Task requirements: A word-for-word copy of the entries below is required.

Records for this exercise:

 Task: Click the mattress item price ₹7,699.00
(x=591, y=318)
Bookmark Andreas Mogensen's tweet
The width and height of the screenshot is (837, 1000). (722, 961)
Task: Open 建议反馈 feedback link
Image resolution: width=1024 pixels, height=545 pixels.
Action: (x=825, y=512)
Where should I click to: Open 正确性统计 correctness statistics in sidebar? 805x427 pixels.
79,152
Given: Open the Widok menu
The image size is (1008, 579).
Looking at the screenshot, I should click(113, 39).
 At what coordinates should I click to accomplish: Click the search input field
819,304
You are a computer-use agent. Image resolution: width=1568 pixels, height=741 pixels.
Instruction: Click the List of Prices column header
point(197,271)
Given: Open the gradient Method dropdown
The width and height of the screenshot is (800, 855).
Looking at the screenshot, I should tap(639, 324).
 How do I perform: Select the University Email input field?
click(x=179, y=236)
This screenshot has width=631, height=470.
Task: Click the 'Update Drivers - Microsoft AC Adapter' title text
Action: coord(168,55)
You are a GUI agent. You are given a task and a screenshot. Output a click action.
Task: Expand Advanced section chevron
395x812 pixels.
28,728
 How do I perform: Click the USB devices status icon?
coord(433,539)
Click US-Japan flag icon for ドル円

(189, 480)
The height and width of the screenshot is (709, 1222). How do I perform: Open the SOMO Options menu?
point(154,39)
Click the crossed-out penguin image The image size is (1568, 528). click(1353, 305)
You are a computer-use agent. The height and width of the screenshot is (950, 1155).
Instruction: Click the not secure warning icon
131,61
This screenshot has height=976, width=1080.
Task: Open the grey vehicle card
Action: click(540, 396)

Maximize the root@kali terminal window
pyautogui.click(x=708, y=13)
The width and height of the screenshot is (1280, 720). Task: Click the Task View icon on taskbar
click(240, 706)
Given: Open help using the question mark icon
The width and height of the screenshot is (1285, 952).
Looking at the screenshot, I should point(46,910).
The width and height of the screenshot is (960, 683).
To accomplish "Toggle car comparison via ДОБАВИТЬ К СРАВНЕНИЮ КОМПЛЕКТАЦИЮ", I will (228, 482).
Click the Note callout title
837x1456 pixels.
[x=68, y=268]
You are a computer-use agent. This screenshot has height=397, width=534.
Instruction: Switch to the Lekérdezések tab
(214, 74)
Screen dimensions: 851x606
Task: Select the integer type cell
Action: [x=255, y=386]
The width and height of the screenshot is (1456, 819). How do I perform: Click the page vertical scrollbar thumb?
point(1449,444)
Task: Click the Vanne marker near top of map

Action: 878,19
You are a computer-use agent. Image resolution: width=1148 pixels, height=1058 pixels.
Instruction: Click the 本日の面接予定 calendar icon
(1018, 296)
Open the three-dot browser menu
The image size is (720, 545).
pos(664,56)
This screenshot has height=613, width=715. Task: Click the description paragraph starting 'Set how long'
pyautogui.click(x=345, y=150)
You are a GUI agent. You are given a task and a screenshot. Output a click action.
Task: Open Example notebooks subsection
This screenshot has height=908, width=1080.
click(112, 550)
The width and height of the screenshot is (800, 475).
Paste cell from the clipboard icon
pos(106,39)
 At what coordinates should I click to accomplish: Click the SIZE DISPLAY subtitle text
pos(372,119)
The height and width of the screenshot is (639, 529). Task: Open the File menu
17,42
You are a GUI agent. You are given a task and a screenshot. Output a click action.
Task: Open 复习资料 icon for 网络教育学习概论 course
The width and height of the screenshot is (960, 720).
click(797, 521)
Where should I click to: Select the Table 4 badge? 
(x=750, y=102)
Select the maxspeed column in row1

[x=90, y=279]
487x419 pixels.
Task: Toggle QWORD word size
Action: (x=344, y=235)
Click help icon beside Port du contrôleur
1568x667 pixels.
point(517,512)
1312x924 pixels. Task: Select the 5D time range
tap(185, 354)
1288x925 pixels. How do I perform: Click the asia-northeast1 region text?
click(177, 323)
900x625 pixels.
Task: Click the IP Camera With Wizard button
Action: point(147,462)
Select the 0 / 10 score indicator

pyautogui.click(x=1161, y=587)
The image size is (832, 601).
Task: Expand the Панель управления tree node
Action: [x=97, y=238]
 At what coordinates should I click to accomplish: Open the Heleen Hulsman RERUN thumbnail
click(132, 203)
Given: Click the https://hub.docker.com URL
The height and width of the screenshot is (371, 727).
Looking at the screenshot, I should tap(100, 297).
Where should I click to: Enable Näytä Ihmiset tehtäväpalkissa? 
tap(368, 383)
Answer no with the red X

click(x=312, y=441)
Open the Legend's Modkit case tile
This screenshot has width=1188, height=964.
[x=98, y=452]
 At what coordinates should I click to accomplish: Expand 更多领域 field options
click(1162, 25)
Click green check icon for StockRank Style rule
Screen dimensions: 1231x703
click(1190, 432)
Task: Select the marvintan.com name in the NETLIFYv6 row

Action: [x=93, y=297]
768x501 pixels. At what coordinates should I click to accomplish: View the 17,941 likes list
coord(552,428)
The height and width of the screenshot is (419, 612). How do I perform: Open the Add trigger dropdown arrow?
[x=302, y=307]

Output below:
 Task: Click the mattress item price ₹7,699.00
(x=591, y=318)
Bookmark Andreas Mogensen's tweet
The width and height of the screenshot is (837, 1000). (722, 961)
Task: Open 建议反馈 feedback link
Image resolution: width=1024 pixels, height=545 pixels.
Action: (x=825, y=512)
Where should I click to: Open 正确性统计 correctness statistics in sidebar? 805x427 pixels.
79,152
Given: Open the Widok menu
The image size is (1008, 579).
Looking at the screenshot, I should click(113, 39).
 At what coordinates should I click to accomplish: Click the search input field
819,304
You are a computer-use agent. Image resolution: width=1568 pixels, height=741 pixels.
Instruction: Click the List of Prices column header
point(197,271)
Given: Open the gradient Method dropdown
The width and height of the screenshot is (800, 855).
Looking at the screenshot, I should tap(639, 324).
 How do I perform: Select the University Email input field?
click(x=179, y=236)
This screenshot has width=631, height=470.
Task: Click the 'Update Drivers - Microsoft AC Adapter' title text
Action: coord(168,55)
You are a GUI agent. You are given a task and a screenshot. Output a click action.
Task: Expand Advanced section chevron
395x812 pixels.
28,728
 How do I perform: Click the USB devices status icon?
coord(433,539)
Click US-Japan flag icon for ドル円

(189, 480)
The height and width of the screenshot is (709, 1222). How do I perform: Open the SOMO Options menu?
point(154,39)
Click the crossed-out penguin image The image size is (1568, 528). click(1353, 305)
You are a computer-use agent. The height and width of the screenshot is (950, 1155).
Instruction: Click the not secure warning icon
131,61
This screenshot has height=976, width=1080.
Task: Open the grey vehicle card
Action: click(540, 396)

Maximize the root@kali terminal window
pyautogui.click(x=708, y=13)
The width and height of the screenshot is (1280, 720). Task: Click the Task View icon on taskbar
click(240, 706)
Given: Open help using the question mark icon
The width and height of the screenshot is (1285, 952).
Looking at the screenshot, I should point(46,910).
The width and height of the screenshot is (960, 683).
To accomplish "Toggle car comparison via ДОБАВИТЬ К СРАВНЕНИЮ КОМПЛЕКТАЦИЮ", I will (228, 482).
Click the Note callout title
837x1456 pixels.
[x=68, y=268]
You are a computer-use agent. This screenshot has height=397, width=534.
Instruction: Switch to the Lekérdezések tab
(214, 74)
Screen dimensions: 851x606
Task: Select the integer type cell
Action: [x=255, y=386]
The width and height of the screenshot is (1456, 819). How do I perform: Click the page vertical scrollbar thumb?
point(1449,444)
Task: Click the Vanne marker near top of map

Action: 878,19
You are a computer-use agent. Image resolution: width=1148 pixels, height=1058 pixels.
Instruction: Click the 本日の面接予定 calendar icon
(1018, 296)
Open the three-dot browser menu
The image size is (720, 545).
pos(664,56)
This screenshot has height=613, width=715. Task: Click the description paragraph starting 'Set how long'
pyautogui.click(x=345, y=150)
You are a GUI agent. You are given a task and a screenshot. Output a click action.
Task: Open Example notebooks subsection
This screenshot has height=908, width=1080.
click(112, 550)
The width and height of the screenshot is (800, 475).
Paste cell from the clipboard icon
pos(106,39)
 At what coordinates should I click to accomplish: Click the SIZE DISPLAY subtitle text
pos(372,119)
The height and width of the screenshot is (639, 529). Task: Open the File menu
17,42
You are a GUI agent. You are given a task and a screenshot. Output a click action.
Task: Open 复习资料 icon for 网络教育学习概论 course
The width and height of the screenshot is (960, 720).
click(797, 521)
Where should I click to: Select the Table 4 badge? 
(x=750, y=102)
Select the maxspeed column in row1

[x=90, y=279]
487x419 pixels.
Task: Toggle QWORD word size
Action: (x=344, y=235)
Click help icon beside Port du contrôleur
1568x667 pixels.
point(517,512)
1312x924 pixels. Task: Select the 5D time range
tap(185, 354)
1288x925 pixels. How do I perform: Click the asia-northeast1 region text?
click(177, 323)
900x625 pixels.
Task: Click the IP Camera With Wizard button
Action: point(147,462)
Select the 0 / 10 score indicator

pyautogui.click(x=1161, y=587)
The image size is (832, 601).
Task: Expand the Панель управления tree node
Action: [x=97, y=238]
 At what coordinates should I click to accomplish: Open the Heleen Hulsman RERUN thumbnail
click(132, 203)
Given: Click the https://hub.docker.com URL
The height and width of the screenshot is (371, 727).
Looking at the screenshot, I should tap(100, 297).
Where should I click to: Enable Näytä Ihmiset tehtäväpalkissa? 
tap(368, 383)
Answer no with the red X

click(x=312, y=441)
Open the Legend's Modkit case tile
This screenshot has width=1188, height=964.
[x=98, y=452]
 At what coordinates should I click to accomplish: Expand 更多领域 field options
click(1162, 25)
Click green check icon for StockRank Style rule
Screen dimensions: 1231x703
click(1190, 432)
Task: Select the marvintan.com name in the NETLIFYv6 row

Action: [x=93, y=297]
768x501 pixels. At what coordinates should I click to accomplish: View the 17,941 likes list
coord(552,428)
The height and width of the screenshot is (419, 612). How do I perform: Open the Add trigger dropdown arrow?
[x=302, y=307]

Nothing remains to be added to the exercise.